*GOAL*:
Reproduce every one of the rows below line for line without changing a word, and leave the pictures out.

* start *

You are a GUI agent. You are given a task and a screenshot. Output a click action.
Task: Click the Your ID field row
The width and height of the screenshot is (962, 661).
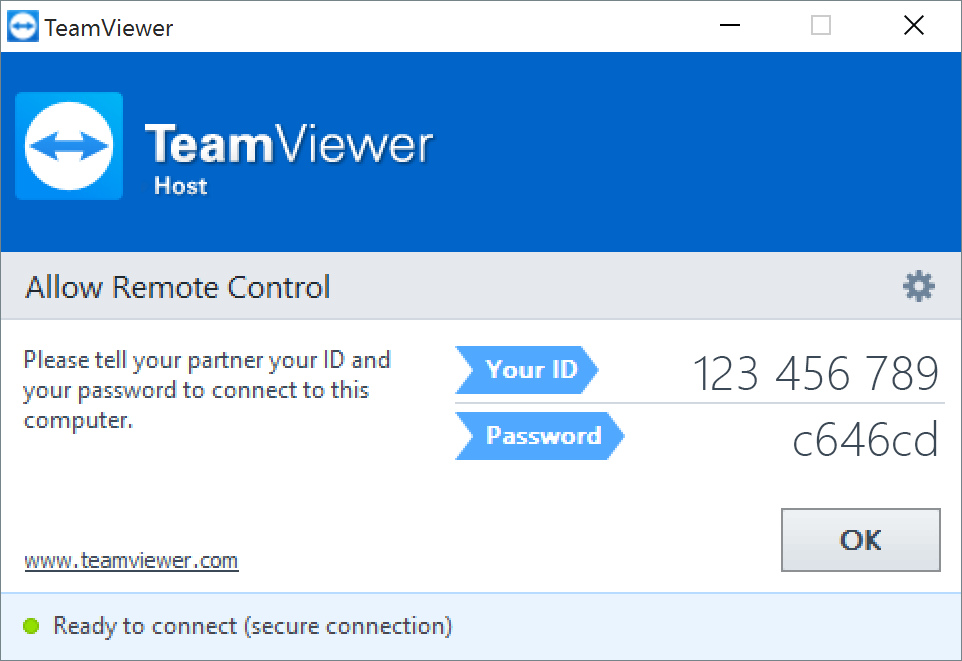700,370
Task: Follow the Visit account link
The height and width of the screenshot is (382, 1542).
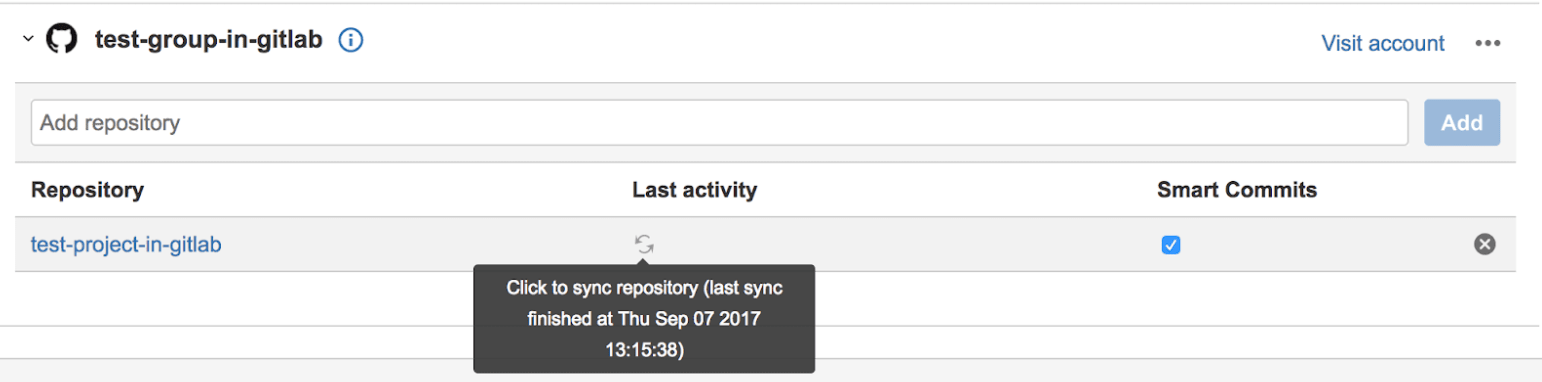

* end *

*TASK ANSWER*:
You are a GUI agent. You are given a task and a screenshot. Output a click action.
Task: Click the Your ID field row
The width and height of the screenshot is (962, 661).
700,370
Task: Follow the Visit account link
The height and width of the screenshot is (382, 1542).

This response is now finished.